Для Олексина столь высокая честь была полной неожиданностью, и поначалу он говорил путано и длинно, долго пробираясь к тому, чего, как он чувствовал, от него ждали.
— Нет, не заветный Олегов щит зовет нас на поле брани. Не лазурь Мраморного моря, не тучные поля Забалканья и не красоты Адриатики. Нет, не ради наград и славы лучшие сыны отечества нашего оставляют сегодня отчий кров и рыдающих матерей. Нет, нет и еще раз нет! «Свободу братьям!» — написали мы на наших знаменах и боль за их муки вложили в наши сердца. Чаша великого терпения России переполнилась, боль хлынула через край, и нет в мире сил, которые могли бы воспрепятствовать нам в нашем святом порыве. Свободу угнетенным братьям! Свободу, свободу, свободу!

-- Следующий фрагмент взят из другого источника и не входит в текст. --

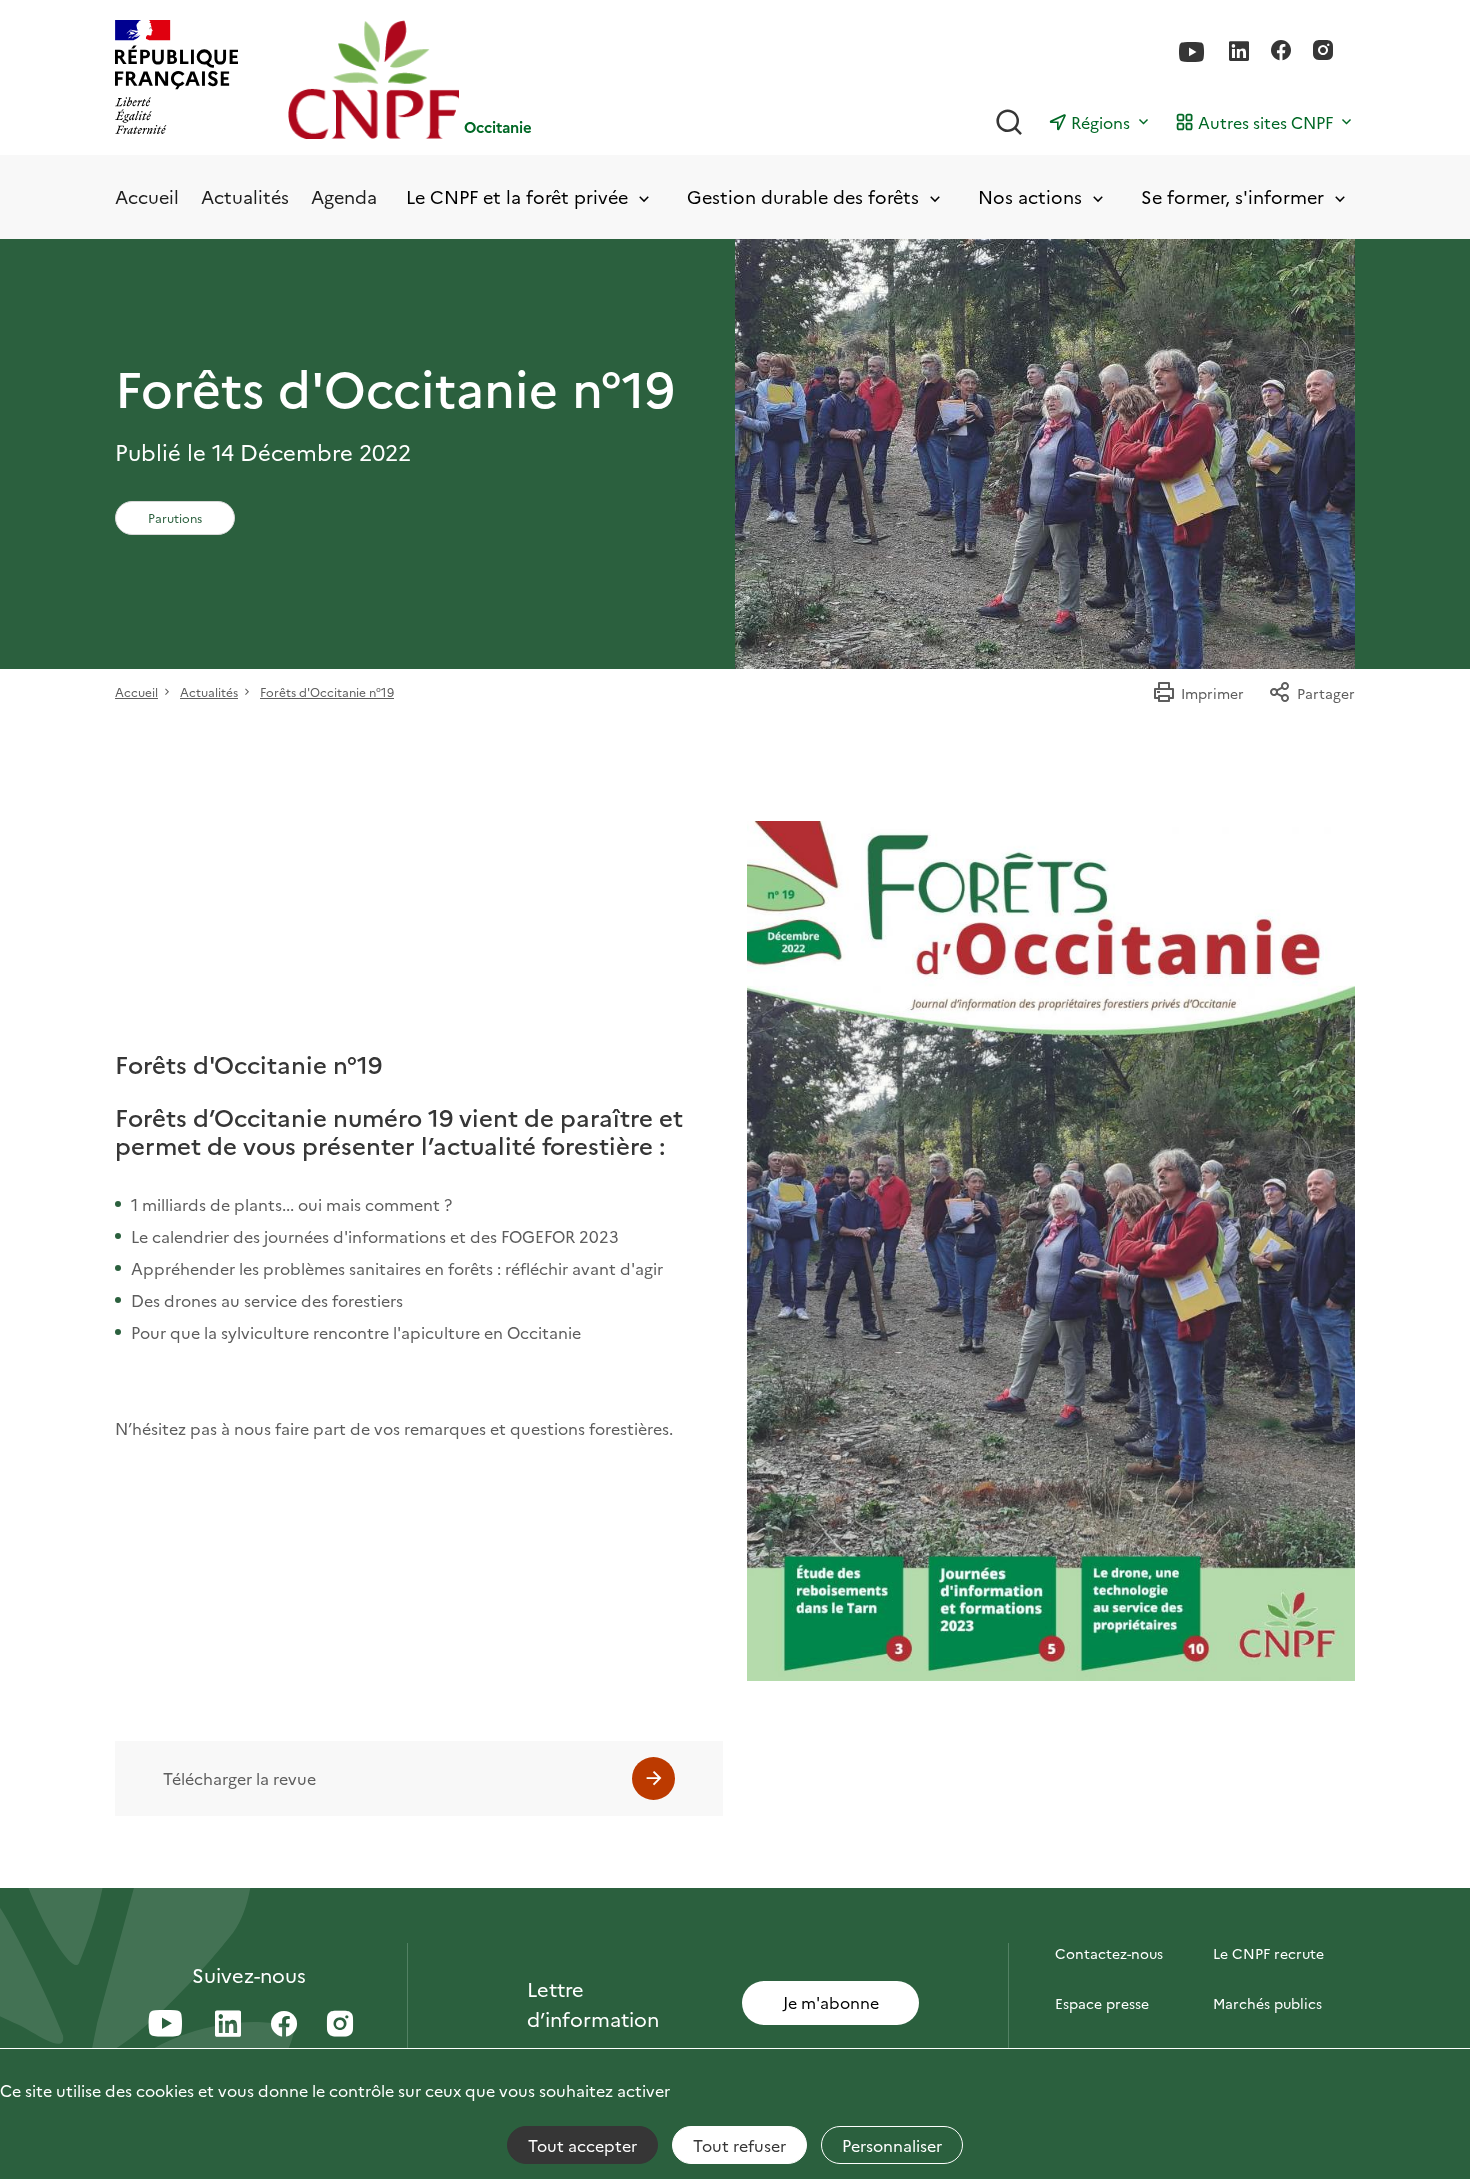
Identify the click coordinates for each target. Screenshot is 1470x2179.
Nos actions (1030, 197)
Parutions (175, 517)
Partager (1326, 693)
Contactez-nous (1109, 1953)
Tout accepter (582, 2145)
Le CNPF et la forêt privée (517, 197)
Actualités (245, 196)
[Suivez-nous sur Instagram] (1323, 52)
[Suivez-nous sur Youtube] (1192, 52)
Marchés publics (1267, 2003)
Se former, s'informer (1232, 197)
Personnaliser (892, 2145)
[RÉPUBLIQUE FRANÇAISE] (176, 79)
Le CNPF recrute (1268, 1953)
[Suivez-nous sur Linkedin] (1239, 52)
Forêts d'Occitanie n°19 (327, 691)
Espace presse (1102, 2003)
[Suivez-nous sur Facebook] (1281, 52)
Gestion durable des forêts (803, 197)
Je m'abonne (831, 2002)
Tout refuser (739, 2145)
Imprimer (1212, 693)
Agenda (344, 196)
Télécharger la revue (239, 1778)
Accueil (147, 196)
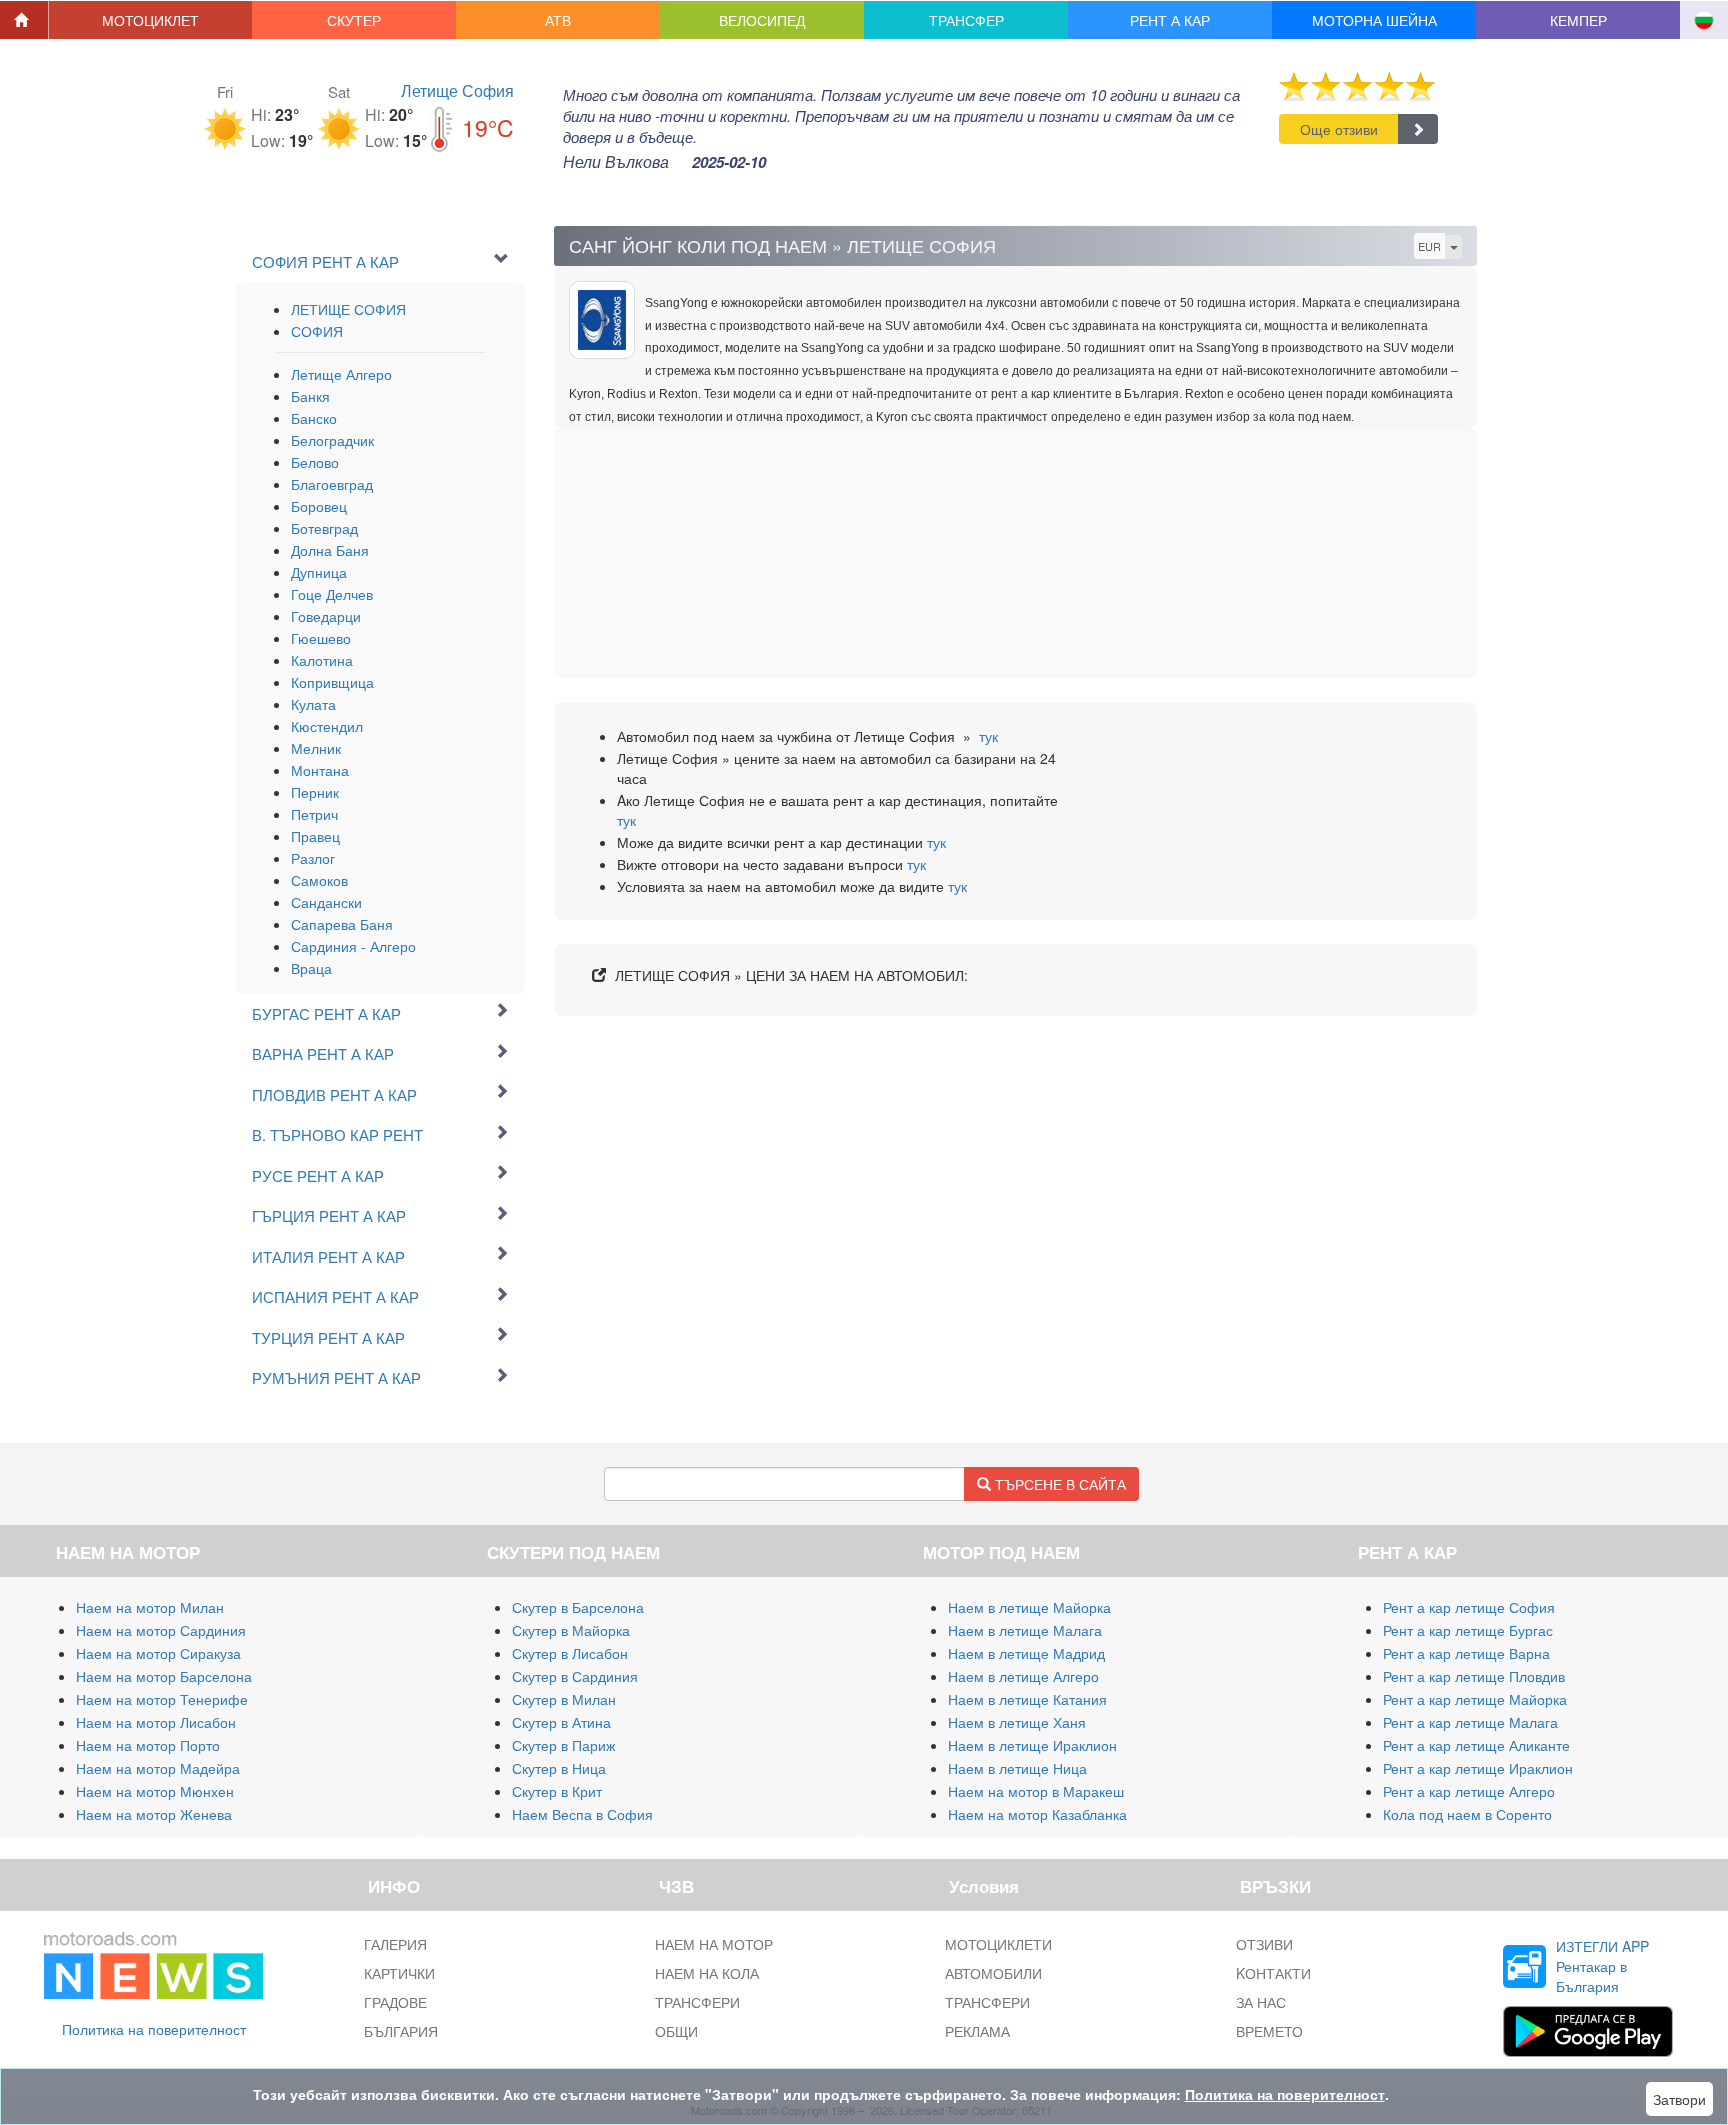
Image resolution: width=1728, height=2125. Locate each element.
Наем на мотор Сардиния (161, 1630)
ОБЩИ (676, 2031)
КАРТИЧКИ (399, 1973)
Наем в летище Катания (1027, 1699)
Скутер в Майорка (571, 1630)
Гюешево (321, 638)
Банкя (310, 396)
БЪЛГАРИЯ (401, 2031)
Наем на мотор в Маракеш (1036, 1791)
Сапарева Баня (342, 924)
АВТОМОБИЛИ (993, 1973)
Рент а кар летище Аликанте (1476, 1745)
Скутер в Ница (559, 1768)
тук (988, 736)
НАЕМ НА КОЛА (707, 1973)
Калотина (322, 660)
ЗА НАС (1261, 2002)
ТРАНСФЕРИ (697, 2002)
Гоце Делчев (332, 594)
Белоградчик (332, 440)
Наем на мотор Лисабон (156, 1722)
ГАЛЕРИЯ (395, 1944)
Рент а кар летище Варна (1466, 1653)
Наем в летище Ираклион (1032, 1745)
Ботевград (324, 528)
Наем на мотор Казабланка (1037, 1814)
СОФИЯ (317, 331)
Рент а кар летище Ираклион (1478, 1768)
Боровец (319, 506)
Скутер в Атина (561, 1722)
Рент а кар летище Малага (1470, 1722)
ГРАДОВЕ (395, 2002)
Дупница (319, 572)
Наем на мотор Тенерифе (162, 1699)
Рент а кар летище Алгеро (1469, 1791)
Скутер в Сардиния (575, 1676)
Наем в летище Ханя (1017, 1722)
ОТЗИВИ (1264, 1944)
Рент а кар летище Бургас (1468, 1630)
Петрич (314, 814)
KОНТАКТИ (1273, 1973)
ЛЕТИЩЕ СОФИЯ (348, 309)
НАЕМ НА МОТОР (714, 1944)
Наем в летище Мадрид (1026, 1653)
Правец (315, 836)
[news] (153, 1961)
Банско (314, 418)
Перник (315, 792)
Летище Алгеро (341, 374)
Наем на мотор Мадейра (158, 1768)
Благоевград (332, 484)
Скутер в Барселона (578, 1607)
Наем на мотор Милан (150, 1607)
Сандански (326, 902)
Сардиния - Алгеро (353, 946)
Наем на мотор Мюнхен (155, 1791)
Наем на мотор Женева (154, 1814)
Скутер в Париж (563, 1745)
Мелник (316, 748)
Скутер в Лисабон (570, 1653)
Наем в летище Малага (1025, 1630)
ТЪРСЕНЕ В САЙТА (1058, 1484)
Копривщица (332, 682)
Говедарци (326, 616)
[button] (151, 20)
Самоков (319, 880)
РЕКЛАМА (977, 2031)
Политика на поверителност (154, 2029)
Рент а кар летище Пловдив (1474, 1676)
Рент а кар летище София (1469, 1607)
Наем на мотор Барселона (164, 1676)
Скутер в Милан (564, 1699)
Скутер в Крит (557, 1791)
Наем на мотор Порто (148, 1745)
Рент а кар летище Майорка (1475, 1699)
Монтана (320, 770)
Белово (315, 462)
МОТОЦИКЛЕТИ (998, 1944)
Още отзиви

Гавриилу долго аплодировали и долго улыбались. Растроганные дамы утирали слезы, убеленные старцы прочувствованно жали руку. Полковник Измайлов лично пожелал чокнуться и поблагодарить, и весь остаток обеда Олексин ощущал себя в центре внимания, разделяя славу с тем, ради которого и затеяли весь этот обед.
Как только встали из-за столов, Гавриила отозвала хозяйка:
— С вами жаждут познакомиться.
Олексин покорно двинулся за хозяйкой, плавно плывущей мимо гостей, расточая на ходу улыбки. Они прошли в маленькую гостиную, где одиноко сидел рано полысевший худощавый мужчина лет тридцати со странным немигающим взглядом бесцветных и равнодушных глаз.
— Рекомендую, господа: поручик Олексин Гавриил Иванович — наш гость из Петербурга князь Насекин. А меня извините: святые муки хозяйки.
Хозяйка выплыла. Олексин сел, с трудом выдерживая остановившийся на нем взгляд.
— Приятно познакомиться с идейной жертвой массового национального помешательства. — Голос у князя был под стать взгляду: без цвета и глубины.
— Да, я стремлюсь в Сербию, — с некоторым вызовом сказал Гавриил.
— Позвольте поинтересоваться причиной?
— Полагаю, что Сербия нуждается в офицерах.
— Добавьте: в русских офицерах. А в идеальном случае — в русских солдатах под командованием русских офицеров.
— Что же, защита угнетенного народа есть благороднейший долг каждого честного человека.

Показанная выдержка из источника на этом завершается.